### WHAT TO WORK ON
The records below must be output exactly, with no images carried over.

[INFORMATION SUPPLIED]

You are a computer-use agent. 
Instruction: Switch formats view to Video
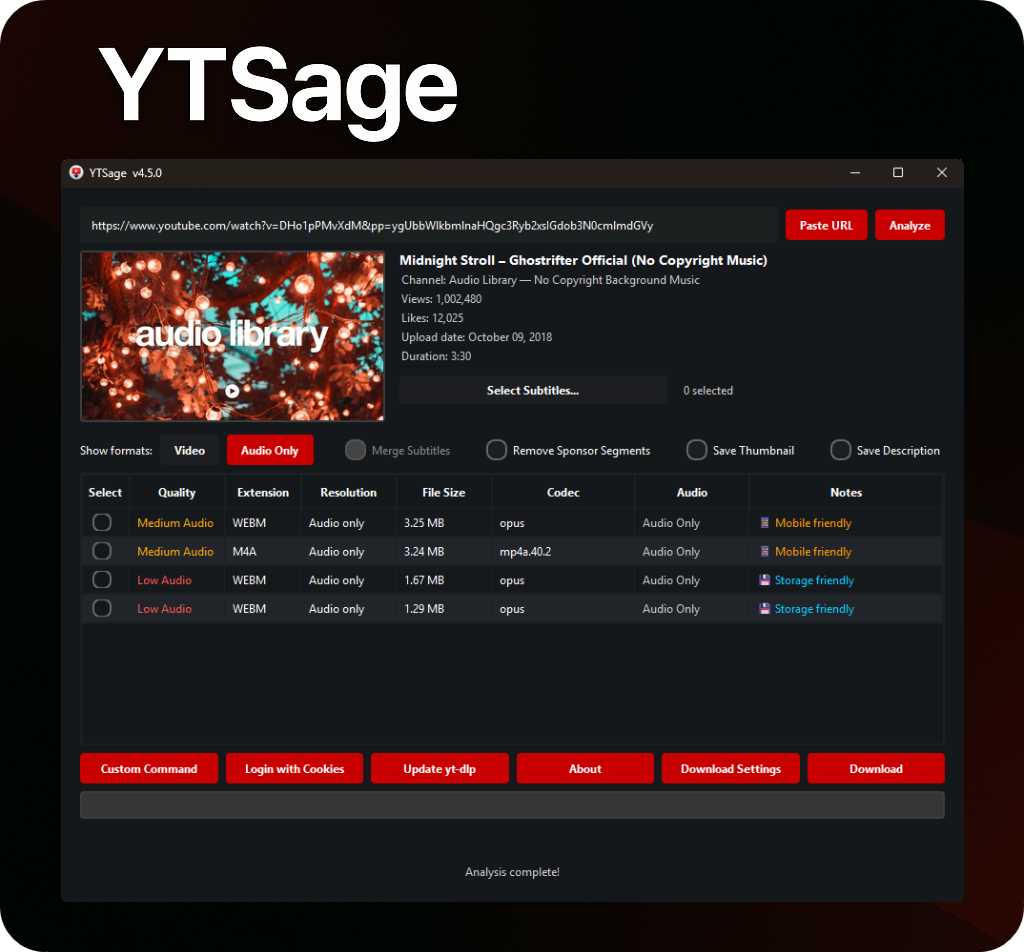tap(189, 451)
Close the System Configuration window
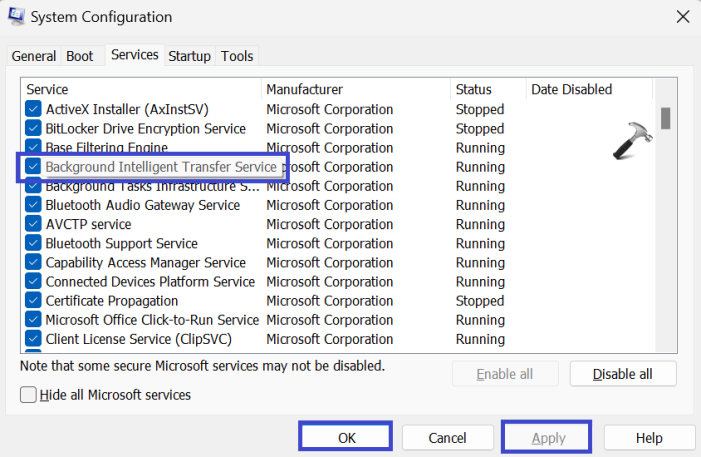 [682, 17]
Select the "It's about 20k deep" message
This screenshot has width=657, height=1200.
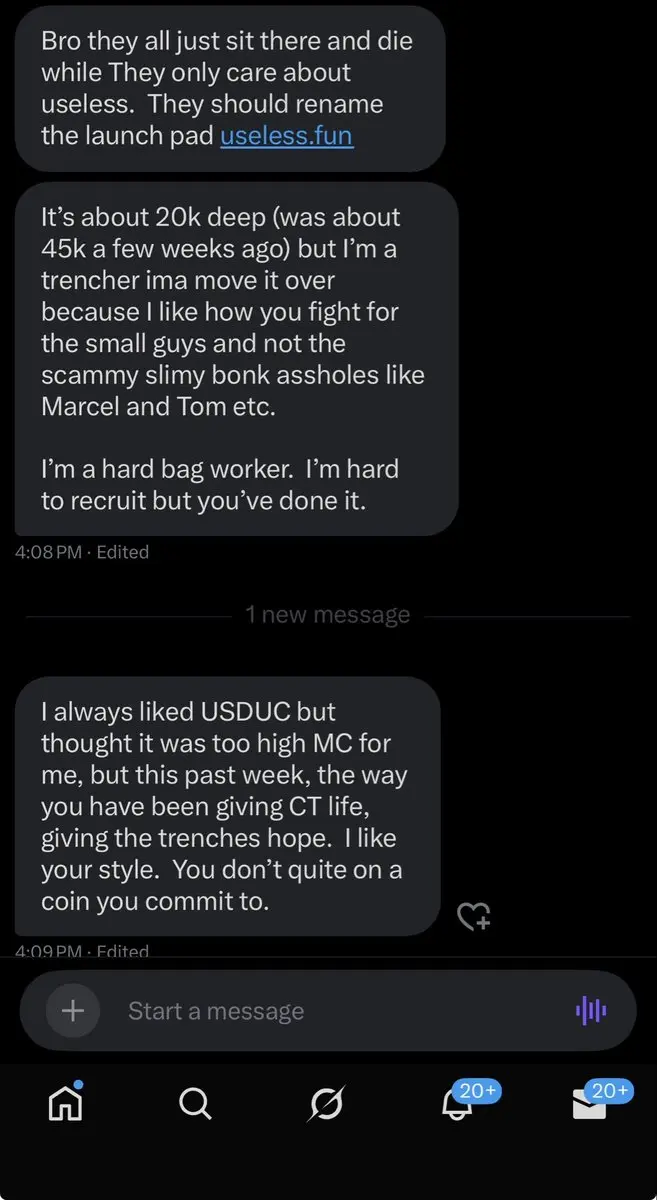tap(236, 358)
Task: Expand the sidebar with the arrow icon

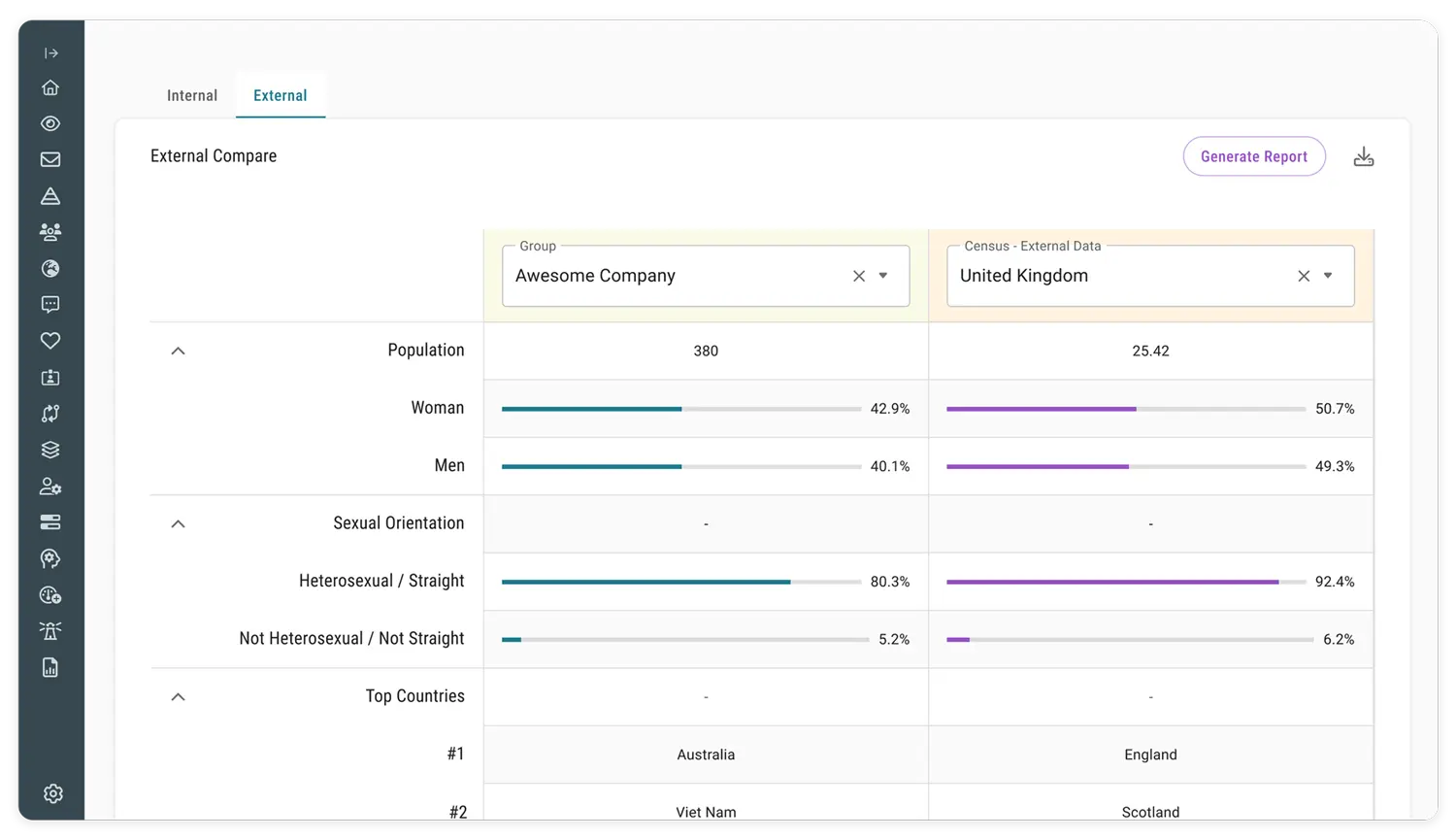Action: coord(51,53)
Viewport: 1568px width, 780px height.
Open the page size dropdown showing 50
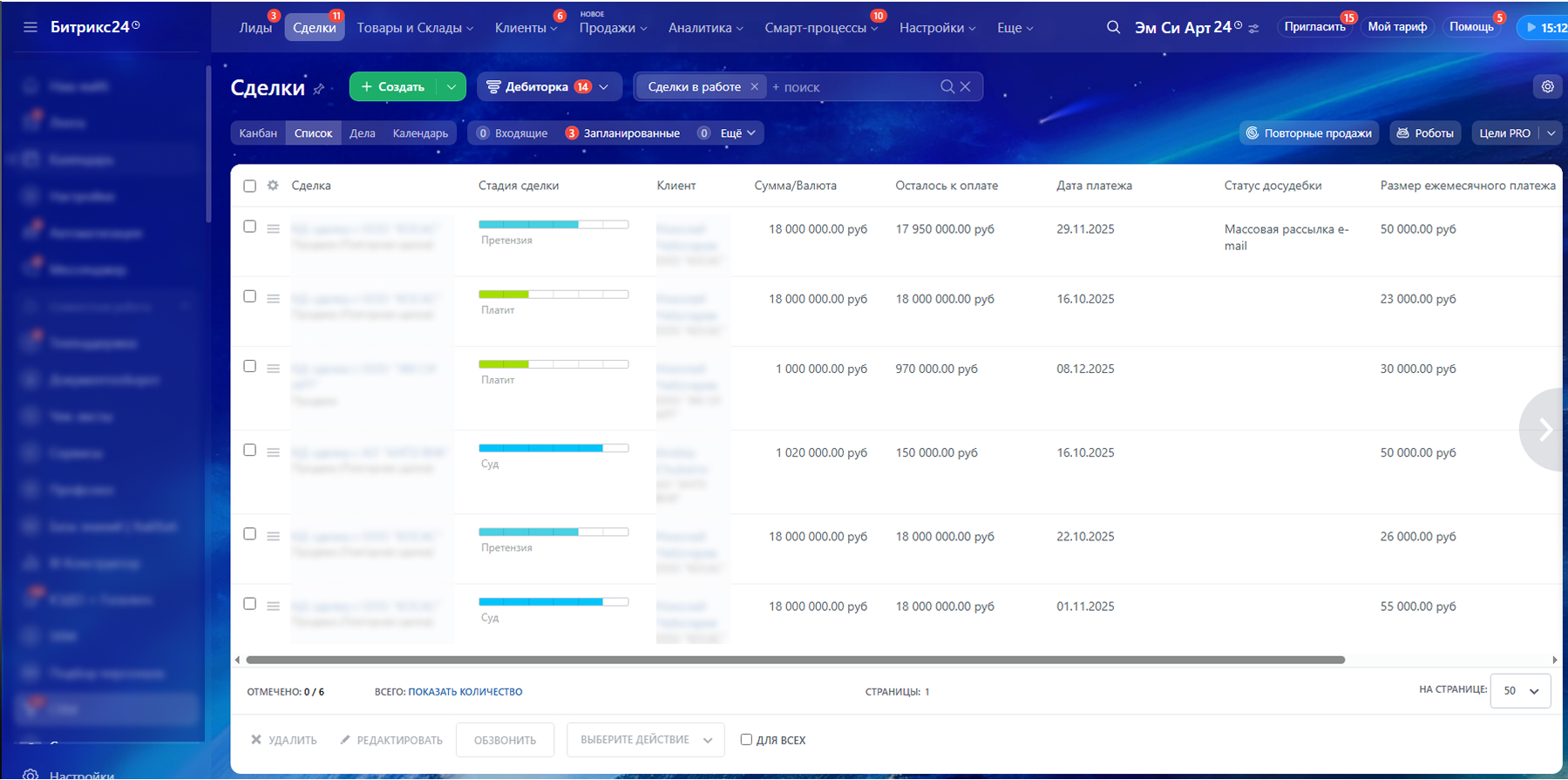pyautogui.click(x=1520, y=691)
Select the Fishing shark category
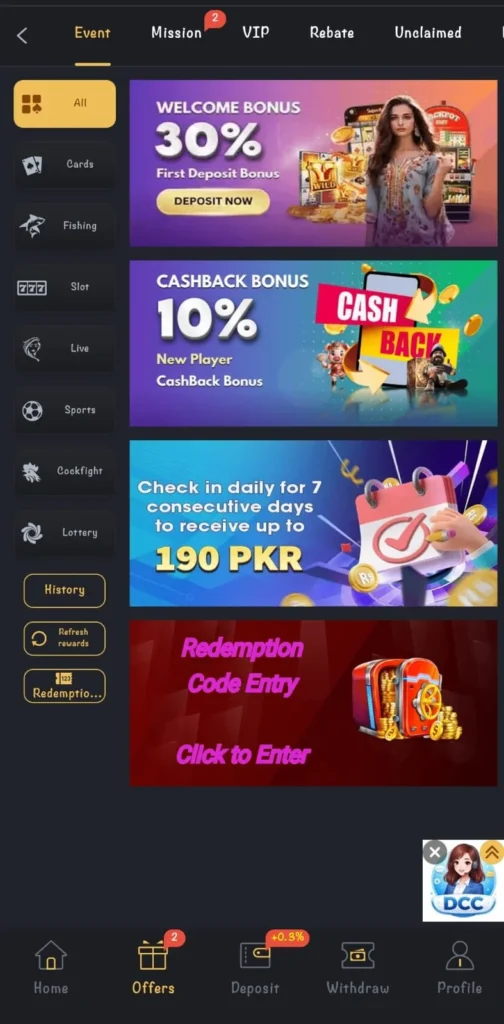Viewport: 504px width, 1024px height. click(65, 226)
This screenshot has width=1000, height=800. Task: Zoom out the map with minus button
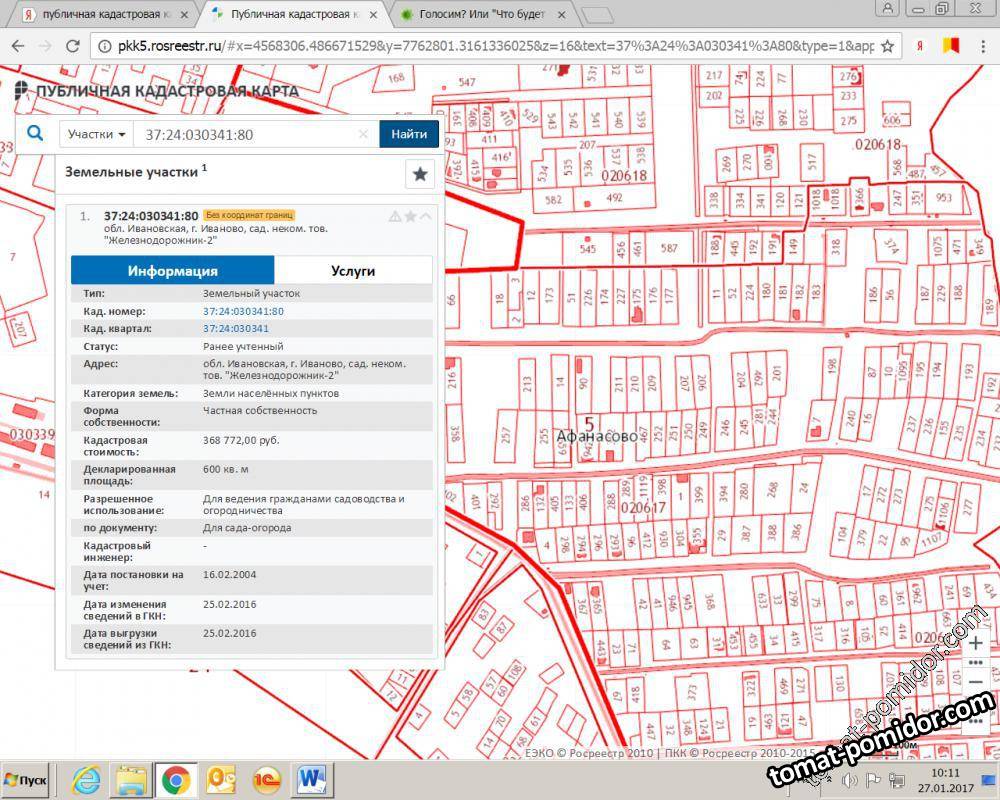(976, 681)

[/INFORMATION SUPPLIED]

### SOLUTION FOR THIS PROBLEM
You are a computer-use agent. 
Instruction: Switch formats view to Video
tap(189, 451)
Close the System Configuration window
 [682, 17]
Select the "It's about 20k deep" message
This screenshot has width=657, height=1200.
tap(236, 358)
Task: Expand the sidebar with the arrow icon

Action: coord(51,53)
Viewport: 1568px width, 780px height.
Open the page size dropdown showing 50
pyautogui.click(x=1520, y=691)
Select the Fishing shark category
Viewport: 504px width, 1024px height. click(65, 226)
This screenshot has width=1000, height=800. Task: Zoom out the map with minus button
(976, 681)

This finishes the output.